- THE TASK:
Because only the count matters, report how many lines in the material hold the string "browser" and nothing more.

** Opening DATASET RECORDS block **

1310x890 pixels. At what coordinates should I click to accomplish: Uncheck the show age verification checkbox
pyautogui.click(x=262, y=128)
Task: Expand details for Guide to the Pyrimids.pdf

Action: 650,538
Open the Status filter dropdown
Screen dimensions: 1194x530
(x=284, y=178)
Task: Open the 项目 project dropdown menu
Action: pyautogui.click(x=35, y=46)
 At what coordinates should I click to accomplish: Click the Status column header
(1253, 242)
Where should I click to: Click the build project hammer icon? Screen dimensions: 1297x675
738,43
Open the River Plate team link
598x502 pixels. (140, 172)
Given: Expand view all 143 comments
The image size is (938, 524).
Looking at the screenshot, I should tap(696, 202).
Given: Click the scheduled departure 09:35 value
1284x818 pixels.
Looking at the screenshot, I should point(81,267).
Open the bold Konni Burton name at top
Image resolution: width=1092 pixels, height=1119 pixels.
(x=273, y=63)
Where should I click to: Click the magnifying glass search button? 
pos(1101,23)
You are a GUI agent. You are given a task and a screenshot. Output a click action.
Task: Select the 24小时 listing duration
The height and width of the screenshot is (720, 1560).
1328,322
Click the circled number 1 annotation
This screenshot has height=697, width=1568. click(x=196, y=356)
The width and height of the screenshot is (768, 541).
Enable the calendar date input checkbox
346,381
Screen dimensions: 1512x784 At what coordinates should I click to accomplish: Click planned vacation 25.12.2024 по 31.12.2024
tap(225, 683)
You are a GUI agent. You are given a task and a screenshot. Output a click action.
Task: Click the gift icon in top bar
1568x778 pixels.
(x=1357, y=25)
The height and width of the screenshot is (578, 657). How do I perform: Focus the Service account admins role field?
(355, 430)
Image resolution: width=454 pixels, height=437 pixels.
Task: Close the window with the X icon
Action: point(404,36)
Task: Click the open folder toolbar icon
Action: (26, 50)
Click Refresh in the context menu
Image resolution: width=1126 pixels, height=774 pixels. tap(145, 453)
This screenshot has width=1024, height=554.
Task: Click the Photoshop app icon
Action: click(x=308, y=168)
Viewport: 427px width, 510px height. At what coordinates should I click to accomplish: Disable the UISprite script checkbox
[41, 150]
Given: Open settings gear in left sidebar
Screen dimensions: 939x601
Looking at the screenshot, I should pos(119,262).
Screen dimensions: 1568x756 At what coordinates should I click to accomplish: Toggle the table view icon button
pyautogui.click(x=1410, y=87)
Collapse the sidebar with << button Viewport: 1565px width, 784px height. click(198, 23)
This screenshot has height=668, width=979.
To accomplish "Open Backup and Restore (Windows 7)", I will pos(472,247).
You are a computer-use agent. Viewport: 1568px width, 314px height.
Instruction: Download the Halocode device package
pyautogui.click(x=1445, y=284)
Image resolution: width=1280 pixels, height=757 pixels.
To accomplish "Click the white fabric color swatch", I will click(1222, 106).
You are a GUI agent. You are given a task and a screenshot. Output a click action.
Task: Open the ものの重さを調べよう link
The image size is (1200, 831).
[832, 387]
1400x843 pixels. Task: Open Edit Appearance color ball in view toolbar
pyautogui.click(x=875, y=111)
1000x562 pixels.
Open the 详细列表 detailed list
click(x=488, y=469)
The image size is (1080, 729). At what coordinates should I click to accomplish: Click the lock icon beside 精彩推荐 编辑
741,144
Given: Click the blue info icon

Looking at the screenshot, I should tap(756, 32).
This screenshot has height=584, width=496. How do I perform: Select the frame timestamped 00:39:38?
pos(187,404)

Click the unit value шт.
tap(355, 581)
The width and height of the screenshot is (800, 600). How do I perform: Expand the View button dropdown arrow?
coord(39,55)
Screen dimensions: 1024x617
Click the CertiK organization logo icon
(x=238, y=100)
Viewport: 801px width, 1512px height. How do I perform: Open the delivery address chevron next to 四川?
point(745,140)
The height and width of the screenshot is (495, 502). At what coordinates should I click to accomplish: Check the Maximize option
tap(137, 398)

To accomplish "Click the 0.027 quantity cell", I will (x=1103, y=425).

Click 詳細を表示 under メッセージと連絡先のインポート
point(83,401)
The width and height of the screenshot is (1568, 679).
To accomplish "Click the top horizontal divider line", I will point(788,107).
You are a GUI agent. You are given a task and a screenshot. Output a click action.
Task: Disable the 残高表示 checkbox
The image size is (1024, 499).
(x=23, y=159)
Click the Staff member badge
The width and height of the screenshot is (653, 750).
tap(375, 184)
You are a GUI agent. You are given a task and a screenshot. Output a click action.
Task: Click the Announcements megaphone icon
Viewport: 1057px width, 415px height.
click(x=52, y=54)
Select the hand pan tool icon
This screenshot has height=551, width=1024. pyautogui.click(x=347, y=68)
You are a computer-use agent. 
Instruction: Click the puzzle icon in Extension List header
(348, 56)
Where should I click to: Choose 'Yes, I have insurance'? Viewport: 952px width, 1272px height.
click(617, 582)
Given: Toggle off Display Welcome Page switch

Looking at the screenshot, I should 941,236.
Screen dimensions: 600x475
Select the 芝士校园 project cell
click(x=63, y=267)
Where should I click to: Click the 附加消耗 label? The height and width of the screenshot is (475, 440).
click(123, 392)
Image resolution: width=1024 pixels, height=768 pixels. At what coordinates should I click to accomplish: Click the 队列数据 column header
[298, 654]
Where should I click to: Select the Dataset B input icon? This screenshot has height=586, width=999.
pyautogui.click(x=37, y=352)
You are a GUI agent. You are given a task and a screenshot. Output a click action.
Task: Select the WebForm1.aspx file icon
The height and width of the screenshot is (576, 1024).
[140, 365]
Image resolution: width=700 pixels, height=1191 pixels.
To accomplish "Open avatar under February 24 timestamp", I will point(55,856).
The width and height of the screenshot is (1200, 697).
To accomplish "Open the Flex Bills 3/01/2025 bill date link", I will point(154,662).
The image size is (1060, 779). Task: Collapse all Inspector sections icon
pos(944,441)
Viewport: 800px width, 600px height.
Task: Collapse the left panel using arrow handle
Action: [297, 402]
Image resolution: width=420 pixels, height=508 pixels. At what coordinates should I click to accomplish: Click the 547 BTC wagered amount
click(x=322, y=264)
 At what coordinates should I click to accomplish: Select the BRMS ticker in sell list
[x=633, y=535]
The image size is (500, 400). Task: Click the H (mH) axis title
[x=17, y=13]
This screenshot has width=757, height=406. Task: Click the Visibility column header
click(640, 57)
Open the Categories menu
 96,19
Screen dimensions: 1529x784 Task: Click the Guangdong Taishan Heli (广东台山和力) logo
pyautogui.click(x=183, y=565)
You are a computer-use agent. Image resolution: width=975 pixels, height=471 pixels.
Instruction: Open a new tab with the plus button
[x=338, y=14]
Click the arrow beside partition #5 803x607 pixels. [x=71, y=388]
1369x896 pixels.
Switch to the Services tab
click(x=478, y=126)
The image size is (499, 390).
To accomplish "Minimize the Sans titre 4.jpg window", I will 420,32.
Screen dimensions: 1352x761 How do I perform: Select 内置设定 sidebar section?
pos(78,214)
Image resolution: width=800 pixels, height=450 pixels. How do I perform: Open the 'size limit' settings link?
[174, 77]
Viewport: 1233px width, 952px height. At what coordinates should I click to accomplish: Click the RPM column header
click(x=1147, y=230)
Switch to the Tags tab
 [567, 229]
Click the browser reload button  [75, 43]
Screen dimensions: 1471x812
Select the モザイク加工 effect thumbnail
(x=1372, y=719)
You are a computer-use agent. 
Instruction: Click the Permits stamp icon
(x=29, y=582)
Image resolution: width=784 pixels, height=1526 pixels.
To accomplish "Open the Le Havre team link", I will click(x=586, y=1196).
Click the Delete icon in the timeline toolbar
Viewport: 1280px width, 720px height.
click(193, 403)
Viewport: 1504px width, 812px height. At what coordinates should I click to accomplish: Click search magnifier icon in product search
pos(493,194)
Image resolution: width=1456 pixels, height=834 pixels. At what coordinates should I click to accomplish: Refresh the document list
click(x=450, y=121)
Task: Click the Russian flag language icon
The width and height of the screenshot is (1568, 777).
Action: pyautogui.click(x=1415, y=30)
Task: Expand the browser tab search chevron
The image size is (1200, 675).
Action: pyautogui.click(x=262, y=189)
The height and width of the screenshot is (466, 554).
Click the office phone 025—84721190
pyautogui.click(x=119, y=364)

** Closing DATASET RECORDS block **

- EXPECTED ANSWER:
2